INSTRUCTIONS TO FOLLOW: Here the job is to transcribe only the lines from the one containing "The image size is (429, 1568)." through the last line below, exactly as written; please leave out pictures.

MATERIAL SHOWN:
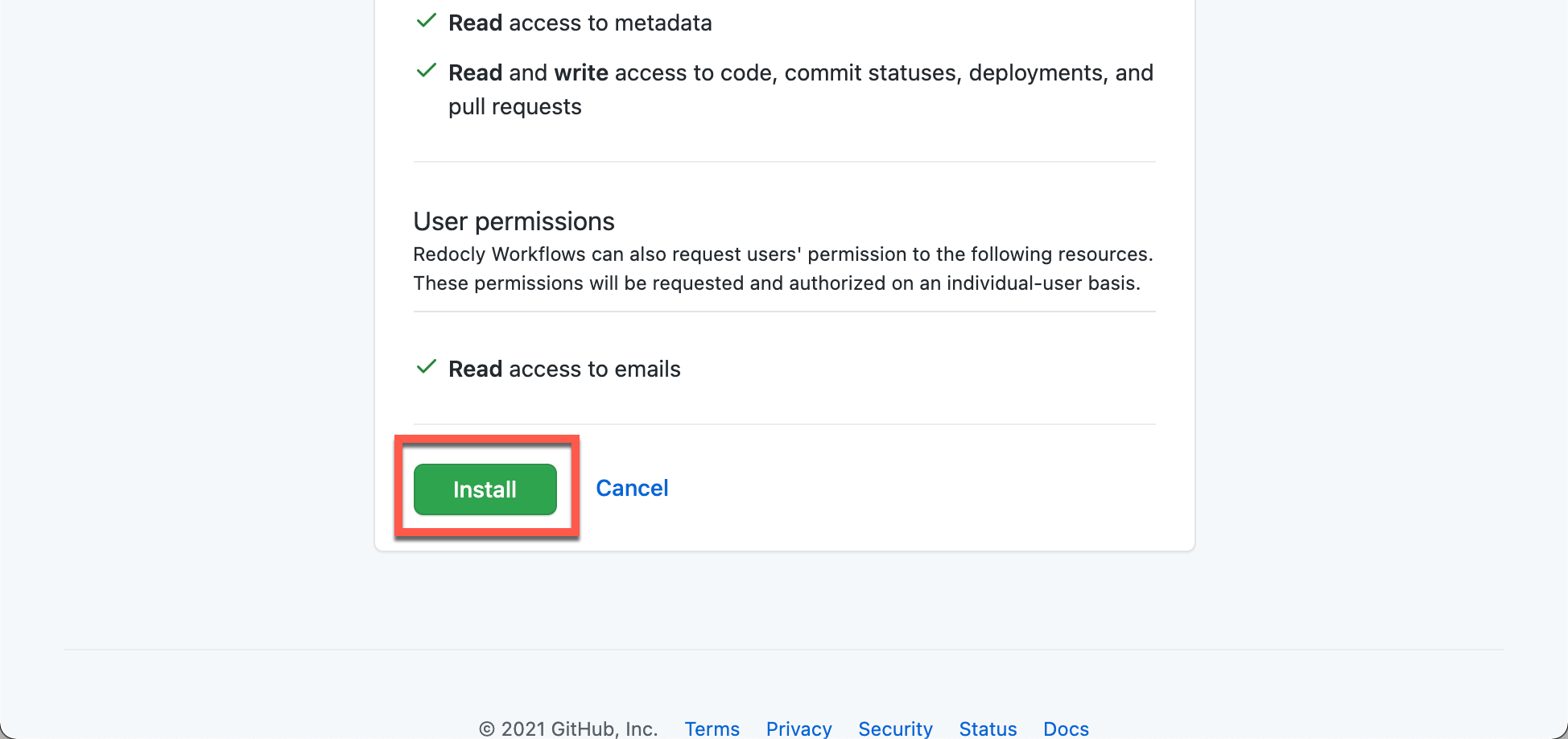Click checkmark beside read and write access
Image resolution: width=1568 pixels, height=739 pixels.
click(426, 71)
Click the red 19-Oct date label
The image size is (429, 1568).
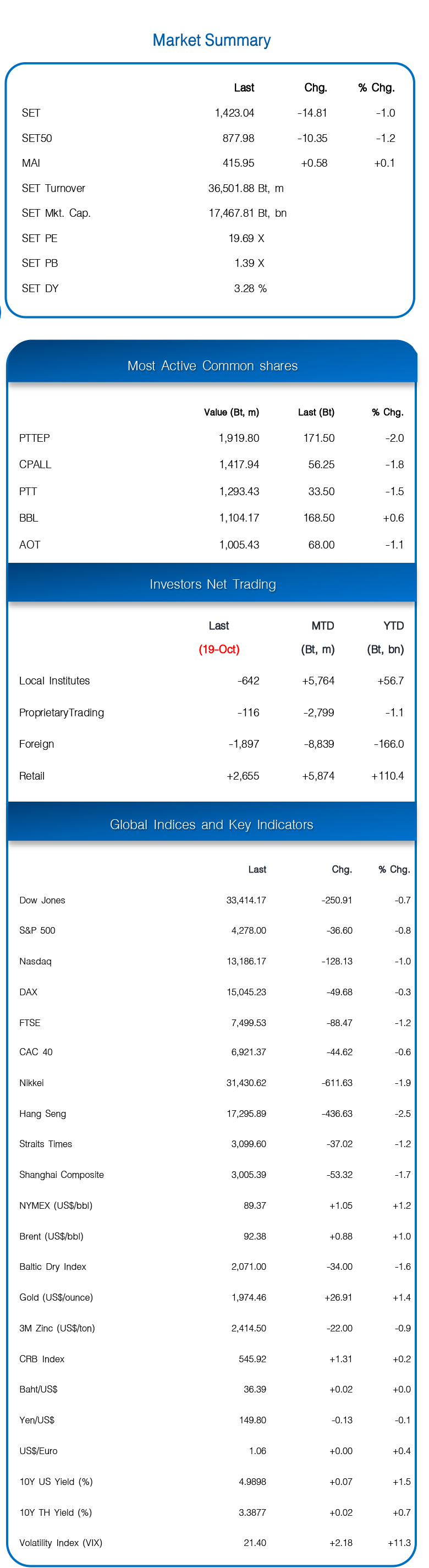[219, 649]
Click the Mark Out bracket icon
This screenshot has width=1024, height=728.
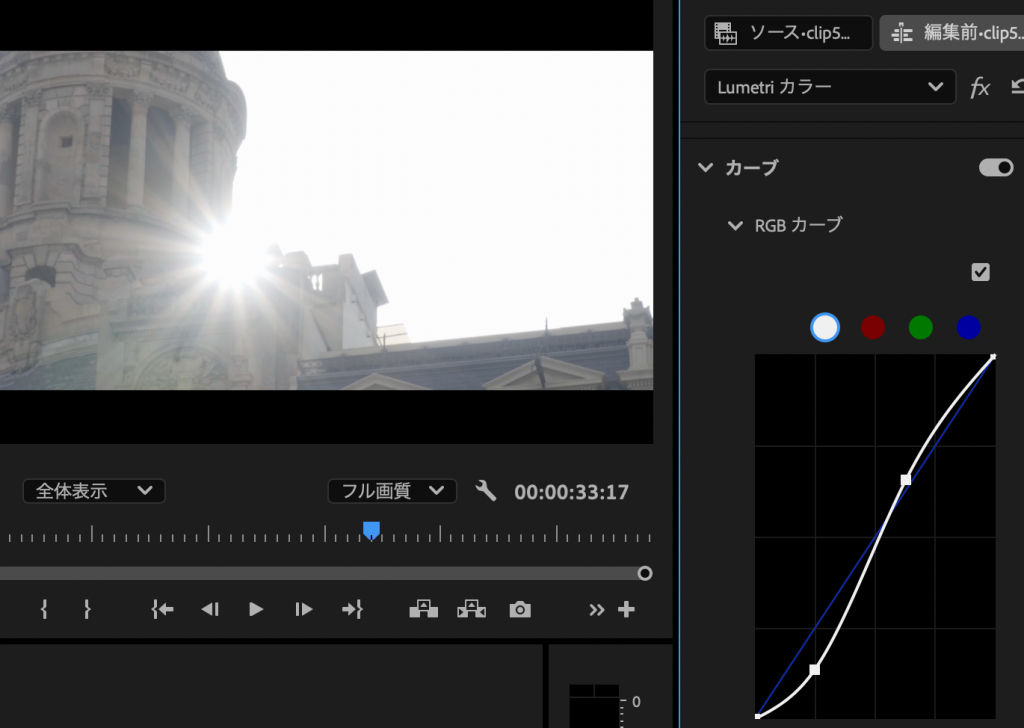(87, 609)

REPLY:
The image size is (429, 1568).
[219, 649]
Click the Mark Out bracket icon
This screenshot has width=1024, height=728.
(87, 609)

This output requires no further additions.